For anyone who likes to watch the apocalypse unfolding, slowly, over several generations, this book might do the trick. It's been nominated for a number of awards so clearly its unusual storytelling technique is appreciated in critical quarters. For me, though, it failed at the most basic level, in not giving me any characters I could connect with, and breaking the story into dozens of disjointed chunks. Two stars.

Fiction Review: 'Stonemouth' by Iain Banks

This is one of those odd books that I found enjoyable to read at the time, but when I put it down, I lapsed into so-what? apathy. The premise is a fairly trite one. A mid-twenties man returns to his childhood home for a funeral, and spends the time reminiscing about growing up, being astonished at the changes that have taken place and equally astonished at the things that remain unchanged, and resolving a few loose ends from his departure five years before. So far, so ho-hum. The twist here is that the setting is a small town set in the northeast of Scotland, ruled in relative calm by two gangster families, and our hero was run out of town after almost marrying the daughter of one family.
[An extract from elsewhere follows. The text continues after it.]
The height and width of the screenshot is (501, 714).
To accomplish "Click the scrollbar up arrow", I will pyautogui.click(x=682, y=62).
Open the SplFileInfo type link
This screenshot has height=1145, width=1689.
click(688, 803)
The setting was one of the attractions for me. I live less than two hours' drive from the supposed location of the town of Stonemouth, and many of the descriptions of the beaches, forests and streets rang very true. Banks' descriptive prose is wonderfully lyrical, and captured the atmosphere beautifully. It was a little disconcerting that a major road bridge played a prominent role in the story; there are so few of those up here, that I kept visualising it as one of the known bridges - the Kessock bridge was my personal mental image - which pulled the book's geography out of alignment, as if the map was stretched out of true.

The childhood reminiscences worked less well. Some were funny and some were tragic but none of them really tore at my heart as perhaps they should have done. Some of main character Stewart's friends were, frankly, too stupid for words. The book interleaves the present-day events with vignettes from the past in order to keep hidden a couple of mysteries: what Stewart did to get him run out of town, and what really happened to the brother of his almost-wife? These were enough to keep me turning the pages, so they worked as intended, but frankly the revelations weren't particularly mind-blowing.

Stewart himself is rather a nothing character. He seems fairly blank, rarely expressing any emotion other than fear, although his continuing affection for almost-wife Ellie is rather touching. Of the others, Ferg the sardonic bisexual is far and away the most interesting. I'd have been happy reading an entire book about him, actually. The rest were either caricatures (Ellie's thuggish brothers, the stupid friends) or nonentities (like Ellie herself, drifting aimlessly through life), although Ellie's younger sister Grier probably rates a mention as having slightly more personality.

The final chapters are melodramatic, which seems to be obligatory these days, and the story then tailspins off into an implausible resolution for the main characters. The plot also fails one of my favourite tests: could most of the plot be resolved if the principals simply sat down and talked everything through? In this case, it was a puzzle to me why Ellie, in particular, didn't say to her family: I'll decide my own future, thank you very much. As she does, in fact, later on. The plot hinges on her being the sort of person who allows herself to be pushed around, but only until the plot requires her to push back. So that was a big fail, as far as I'm concerned. Three stars.